- _TASK STATEMENT_: What is the number of lines in these entries that include "panel"? Write that number and no other text.

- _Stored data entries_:
Segment Open

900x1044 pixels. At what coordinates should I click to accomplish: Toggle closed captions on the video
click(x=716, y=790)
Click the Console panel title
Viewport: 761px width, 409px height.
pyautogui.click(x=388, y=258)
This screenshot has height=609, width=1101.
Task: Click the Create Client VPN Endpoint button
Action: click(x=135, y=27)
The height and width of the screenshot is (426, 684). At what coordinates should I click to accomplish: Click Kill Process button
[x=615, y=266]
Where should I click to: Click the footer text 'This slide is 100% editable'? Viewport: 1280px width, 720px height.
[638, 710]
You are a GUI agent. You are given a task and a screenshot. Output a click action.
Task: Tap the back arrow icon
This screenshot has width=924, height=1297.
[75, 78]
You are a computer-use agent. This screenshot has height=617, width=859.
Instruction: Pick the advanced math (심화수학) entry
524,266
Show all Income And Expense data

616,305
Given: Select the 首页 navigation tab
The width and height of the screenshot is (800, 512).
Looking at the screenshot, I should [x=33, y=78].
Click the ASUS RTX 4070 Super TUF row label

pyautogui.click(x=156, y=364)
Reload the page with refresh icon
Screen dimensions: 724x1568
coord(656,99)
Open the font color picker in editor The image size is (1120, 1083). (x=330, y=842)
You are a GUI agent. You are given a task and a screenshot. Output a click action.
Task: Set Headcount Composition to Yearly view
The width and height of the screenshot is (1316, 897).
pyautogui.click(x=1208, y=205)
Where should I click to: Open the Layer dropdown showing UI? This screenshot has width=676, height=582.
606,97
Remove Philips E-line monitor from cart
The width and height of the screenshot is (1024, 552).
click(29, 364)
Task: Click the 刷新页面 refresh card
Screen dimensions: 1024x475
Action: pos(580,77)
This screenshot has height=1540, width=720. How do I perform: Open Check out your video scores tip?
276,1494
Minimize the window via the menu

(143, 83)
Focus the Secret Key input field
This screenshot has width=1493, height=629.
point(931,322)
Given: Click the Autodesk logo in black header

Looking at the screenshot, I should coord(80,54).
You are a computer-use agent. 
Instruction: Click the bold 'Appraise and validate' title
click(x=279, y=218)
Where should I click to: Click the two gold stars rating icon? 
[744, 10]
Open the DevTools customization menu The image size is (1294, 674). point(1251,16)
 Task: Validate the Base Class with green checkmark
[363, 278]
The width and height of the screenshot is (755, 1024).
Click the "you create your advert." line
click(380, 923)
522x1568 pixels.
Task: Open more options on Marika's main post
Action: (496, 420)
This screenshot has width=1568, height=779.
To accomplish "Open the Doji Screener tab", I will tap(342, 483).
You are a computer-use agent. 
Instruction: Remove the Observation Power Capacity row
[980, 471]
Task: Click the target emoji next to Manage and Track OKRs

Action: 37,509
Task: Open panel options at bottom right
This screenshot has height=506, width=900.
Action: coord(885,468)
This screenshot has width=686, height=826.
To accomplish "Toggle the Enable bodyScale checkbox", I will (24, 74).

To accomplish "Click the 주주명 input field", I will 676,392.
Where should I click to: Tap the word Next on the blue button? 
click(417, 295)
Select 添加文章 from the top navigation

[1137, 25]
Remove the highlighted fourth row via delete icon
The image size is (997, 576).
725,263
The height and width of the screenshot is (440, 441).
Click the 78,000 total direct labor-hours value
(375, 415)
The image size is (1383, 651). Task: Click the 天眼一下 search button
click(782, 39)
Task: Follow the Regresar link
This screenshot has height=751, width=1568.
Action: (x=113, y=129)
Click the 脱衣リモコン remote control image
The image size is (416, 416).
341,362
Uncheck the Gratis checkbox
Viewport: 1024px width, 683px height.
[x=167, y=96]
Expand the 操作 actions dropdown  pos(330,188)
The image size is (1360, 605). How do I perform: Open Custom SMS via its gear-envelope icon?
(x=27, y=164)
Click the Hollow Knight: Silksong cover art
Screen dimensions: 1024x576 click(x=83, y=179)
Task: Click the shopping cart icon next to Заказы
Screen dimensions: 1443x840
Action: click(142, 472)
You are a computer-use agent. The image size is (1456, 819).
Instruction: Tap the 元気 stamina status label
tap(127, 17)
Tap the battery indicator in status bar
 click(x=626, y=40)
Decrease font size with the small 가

Segment Closed

- _RESULT FOR THIS EXERCISE_: 2